Component 3 is a residual pattern from this pattern calculated after the variance
accounted for by Components 1 and 2 has been removed. It accounts for only 0.28 per
cent of the total variance. The spatial pattern for component three shows a positive
anomaly across the Sahel and in southeastern South Africa, and a strong negative
anomaly in a band immediately south of the Sahel (Figure 5). The loadings chart shows a
slight bimodal time signal pattern. The positive anomalies are associated with greening in
the Sahel between January and March (slight positive loadings) and between July and
October. While the later period corresponds well with the peak timing of the Sahelian
growing season when the ITCZ reaches its northern most position, the former seems to be
an unexpected anomaly at this time of the year when there is no precipitation across the
Sahel. Previous research (Eastman and Fulk, 1993), has suggested that this anomaly may
be related to attenuation of the NDVI signal by preferential scattering of short-wave
length radiation by aerosol dust particles that are common in the atmosphere over the
region during this time of the year that is characterized by strong Harmattan winds from
the Sahara in the north. This is therefore suggests a false greening that is not indicative of
vegetation seasonality during the period January - March. There is also a drop in the
component loadings to negative values between April and May prior to the beginning of
the growing season. This anomaly is related to the increase in atmospheric water vapor
content with the advance of the ITCZ into the Sahelian belt (Justice et al, 1991).
Component 4 shows positive NDVI anomalies in the Congo equatorial forest region and
in parts of East Africa (Figure 6). As shown in the loadings chart, the months April, May,
June and September, October, November are positively correlated with this pattern, while
the rest of the months are negatively associated with this pattern. This temporal pattern
illustrates the semiannual cycle in vegetation greenness that is related to the annual cycle
in precipitation associated with the equinoctial maxima of the ITCZ with peaks in April
and October.
Component 5 shows a similar seasonality pattern to that of Component 4, with a strong
bimodal pattern (Figure 7).
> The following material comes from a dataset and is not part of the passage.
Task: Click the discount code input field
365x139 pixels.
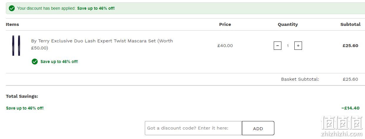Action: click(x=193, y=128)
In this case however, the peak in the loadings are mainly in
May and November. This strongest negative anomalies occur over the desert regions and
the strongest positive anomalies occur over the forested regions (e.g. the Congo Forest).
However, as can be seen in the loadings chart, the dominant trends is a progressive slight
negative trend in the loadings over the 1986-1990 period that is negatively associated
with the negative anomaly over the Sahara desert (thus an apparent increase in NDVI
over the desert regions and decrease in NDVI over the forested regions). This pattern of
apparent greening over desert areas is attributed to anomalies in NDVI due to decay in
the orbital cycle of the sensing platform. An aging NOAA-9 was in service during most
this time series period, overtime its equatorial crossing time deteriorated from 16.10 hrs.
to 14.20 hrs over a four year period. The effect of orbital decay is to attenuate calculated
NDVI values over bare surfaces especially desert areas. Bright desert targets provide a
higher reflectivity especially in the visible red wavelengths compared to the infrared at
low sun angles because of differential degradation in the mapping channels since the prelaunch calibration (Teillet et al, 1990). As a consequence there is an apparent increasein
calculated NDVI over desert areas (Price, 1991; Tateishi and Kajiwara, 1992). Similar
anomalies have been found in analyses by Kaufaman and Holben, 1990; Eastman and
Fulk (1993); Los et al (1994). The changeover to a more stable NOAA-11, can be seen as
the correlations drop to negative values in November/December 1988 with a much more
constant amplitude pattern in the loadings for the reminder of the series.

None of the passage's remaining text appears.